◆ 作業指示 1
竹田の暮らしと文化についての文章のうち、「かつて日本人は、美しくも儚く」から「私たちが次の世代に伝えなければならないこと。」までを、両端も含めて一字一句そのまま書き写すこと。
◆ 作業指示 2
竹田の暮らしと文化についての文章を、最後の文の後から書き継ぐこと。

------ 分析対象テキスト ------

パーマ

かつて日本人は、美しくも儚く、時には厳しい牙をむく大自然に畏怖の念を抱き、 人と人とが助け合う暮らしの中に独自の精神性、価値観を育んできました。

ここ竹田でも奥深い山々に切り立つ崖地に囲まれた小さな城下町で、 厳しい生活環境や自然災害を乗り越える様々な英知と、キリシタンなどの異国の文化を受け入れ、 敬い助け合う和の精神や、日本を代表するような独自の芸術文化が生まれました。

今や快適さの中でしか暮らせなくなってしまった我々現代人は、その代償として数々の未曾有の大災害を体験した今もなお、 かつての美しかった風景や安全な暮らしを取り戻す術もわからず、ただ呆然とそこに立ち尽くしています。

私たちが次の世代に伝えなければならないこと。

------ 抽出データ ------

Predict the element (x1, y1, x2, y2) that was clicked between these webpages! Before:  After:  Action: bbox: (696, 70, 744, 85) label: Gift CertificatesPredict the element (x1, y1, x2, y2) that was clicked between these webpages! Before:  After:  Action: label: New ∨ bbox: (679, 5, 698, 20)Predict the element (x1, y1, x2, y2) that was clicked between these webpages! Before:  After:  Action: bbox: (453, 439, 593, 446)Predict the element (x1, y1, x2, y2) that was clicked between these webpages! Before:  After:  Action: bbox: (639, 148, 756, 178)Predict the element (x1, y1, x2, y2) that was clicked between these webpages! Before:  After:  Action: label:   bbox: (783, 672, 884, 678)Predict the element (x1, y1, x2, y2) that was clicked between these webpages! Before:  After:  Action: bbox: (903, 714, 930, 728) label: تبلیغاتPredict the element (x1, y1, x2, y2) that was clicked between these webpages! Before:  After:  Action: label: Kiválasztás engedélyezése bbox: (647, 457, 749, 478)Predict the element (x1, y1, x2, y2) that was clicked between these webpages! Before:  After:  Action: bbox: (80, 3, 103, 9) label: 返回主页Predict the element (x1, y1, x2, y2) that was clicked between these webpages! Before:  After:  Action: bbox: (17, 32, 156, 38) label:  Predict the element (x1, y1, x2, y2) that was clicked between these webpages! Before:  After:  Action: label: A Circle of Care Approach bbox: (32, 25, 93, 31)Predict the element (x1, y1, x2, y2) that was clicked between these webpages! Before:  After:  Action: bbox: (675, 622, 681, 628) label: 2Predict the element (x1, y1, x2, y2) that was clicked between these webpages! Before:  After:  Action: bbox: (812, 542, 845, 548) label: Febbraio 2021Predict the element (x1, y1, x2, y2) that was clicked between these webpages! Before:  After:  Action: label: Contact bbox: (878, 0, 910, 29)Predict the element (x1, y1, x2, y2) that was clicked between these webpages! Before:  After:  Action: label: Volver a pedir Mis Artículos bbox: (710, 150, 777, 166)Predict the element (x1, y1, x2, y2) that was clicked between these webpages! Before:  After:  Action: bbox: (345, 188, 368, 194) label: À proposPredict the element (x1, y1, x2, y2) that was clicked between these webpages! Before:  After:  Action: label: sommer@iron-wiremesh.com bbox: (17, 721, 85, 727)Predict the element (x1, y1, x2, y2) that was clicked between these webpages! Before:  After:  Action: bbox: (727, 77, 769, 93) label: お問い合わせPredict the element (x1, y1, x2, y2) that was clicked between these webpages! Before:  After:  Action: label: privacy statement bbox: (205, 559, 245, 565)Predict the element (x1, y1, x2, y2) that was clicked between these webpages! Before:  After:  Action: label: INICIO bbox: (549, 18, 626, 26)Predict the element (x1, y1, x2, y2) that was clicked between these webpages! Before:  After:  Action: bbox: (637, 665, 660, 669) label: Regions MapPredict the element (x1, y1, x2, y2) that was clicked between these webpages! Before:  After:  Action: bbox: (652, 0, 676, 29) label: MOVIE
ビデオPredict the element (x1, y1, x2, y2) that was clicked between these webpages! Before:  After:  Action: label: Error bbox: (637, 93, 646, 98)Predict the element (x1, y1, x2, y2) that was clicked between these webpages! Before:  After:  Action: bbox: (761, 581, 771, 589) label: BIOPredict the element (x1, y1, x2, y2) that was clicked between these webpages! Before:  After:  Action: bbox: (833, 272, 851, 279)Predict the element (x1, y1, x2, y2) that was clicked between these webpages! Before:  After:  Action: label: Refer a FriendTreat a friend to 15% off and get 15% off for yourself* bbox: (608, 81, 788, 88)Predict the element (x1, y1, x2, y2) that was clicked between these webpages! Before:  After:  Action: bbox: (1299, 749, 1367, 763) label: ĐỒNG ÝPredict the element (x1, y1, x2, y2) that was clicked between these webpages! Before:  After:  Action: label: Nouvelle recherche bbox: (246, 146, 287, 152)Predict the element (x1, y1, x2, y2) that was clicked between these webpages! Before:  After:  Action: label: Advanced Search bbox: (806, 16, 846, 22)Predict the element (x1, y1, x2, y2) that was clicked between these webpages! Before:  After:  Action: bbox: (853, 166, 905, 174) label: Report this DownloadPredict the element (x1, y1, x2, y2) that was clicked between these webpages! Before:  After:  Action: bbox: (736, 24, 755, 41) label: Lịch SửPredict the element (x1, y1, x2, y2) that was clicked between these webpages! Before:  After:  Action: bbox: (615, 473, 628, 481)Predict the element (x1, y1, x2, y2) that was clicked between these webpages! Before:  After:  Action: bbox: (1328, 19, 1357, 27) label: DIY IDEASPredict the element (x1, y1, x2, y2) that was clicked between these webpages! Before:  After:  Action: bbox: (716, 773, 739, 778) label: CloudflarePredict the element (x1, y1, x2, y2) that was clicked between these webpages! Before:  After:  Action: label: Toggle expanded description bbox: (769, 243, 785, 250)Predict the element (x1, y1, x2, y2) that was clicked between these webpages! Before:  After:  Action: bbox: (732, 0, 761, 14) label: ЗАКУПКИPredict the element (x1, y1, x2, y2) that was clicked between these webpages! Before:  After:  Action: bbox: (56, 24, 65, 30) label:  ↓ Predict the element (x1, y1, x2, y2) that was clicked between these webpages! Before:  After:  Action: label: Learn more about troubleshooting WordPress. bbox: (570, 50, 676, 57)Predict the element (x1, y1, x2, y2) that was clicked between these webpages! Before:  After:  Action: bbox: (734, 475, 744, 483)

------

◆ 出力結果 1
かつて日本人は、美しくも儚く、時には厳しい牙をむく大自然に畏怖の念を抱き、 人と人とが助け合う暮らしの中に独自の精神性、価値観を育んできました。

ここ竹田でも奥深い山々に切り立つ崖地に囲まれた小さな城下町で、 厳しい生活環境や自然災害を乗り越える様々な英知と、キリシタンなどの異国の文化を受け入れ、 敬い助け合う和の精神や、日本を代表するような独自の芸術文化が生まれました。

今や快適さの中でしか暮らせなくなってしまった我々現代人は、その代償として数々の未曾有の大災害を体験した今もなお、 かつての美しかった風景や安全な暮らしを取り戻す術もわからず、ただ呆然とそこに立ち尽くしています。

私たちが次の世代に伝えなければならないこと。

◆ 出力結果 2
それは、この美しい日本の四季と共に歩む永続的な暮らしのデザイン “Permanent Design” です。

そのために、ここには電線も引かれていません。
ガスも引かれていません。
エアコンなんて文明の利器もありません。
あるのは、 降り注ぐ太陽と満天の星の下、森と水が育む生命の営みと
そこに暮らす人々の優しさと共生の知恵だけです。

私がこの町で偶然出会った、昭和のパーマ屋さんの廃墟。
終わりなき創造の旅はここから始まりました。